Il y a tant de gens qui souffrent d’un problème de santé mentale. Il sont de plus en plus nombreux.
En plus de vivre avec la douleur du cancer de l’âme, certains sont ostracisés par la famille et les amis même en 2019.
En plus d’avoir à vivre avec une souffrance trop souvent indescriptible, ils subissent le rejet ultime pendant la période la plus difficile de leur vie.
Ils sont un peu paresseux, ils manquent de courage ou de volonté.
Ça ne viendrait jamais à l’esprit de quiconque de penser ça d’un proche atteint d’un cancer. Celui-là est un combattant. Et pourtant…
Pour ma part, je peux dire que je me bats en tabarnak depuis plusieurs mois. Je mets au défi quiconque de venir me dire en pleine face que les gens en dépression sont des paresseux.

Données de l'exercice -

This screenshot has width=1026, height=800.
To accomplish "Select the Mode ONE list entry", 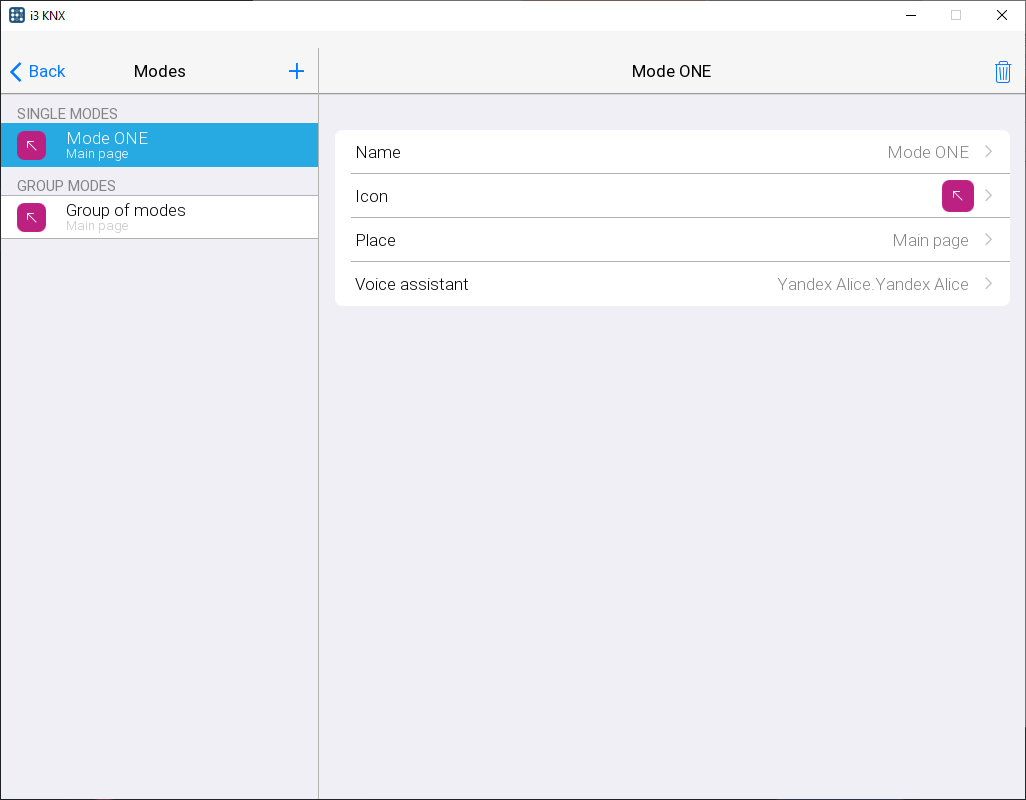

Consigne - Dans le texte sur la santé mentale, la phrase commençant par « Ils sont un peu paresseux » attribue des défauts aux personnes qui souffrent : quels sont-ils tous ? Vous n'aurez pas besoin des lignes pour cet exercice.

Réponse -
- Être un peu paresseux
- Manquer de courage
- Manquer de volonté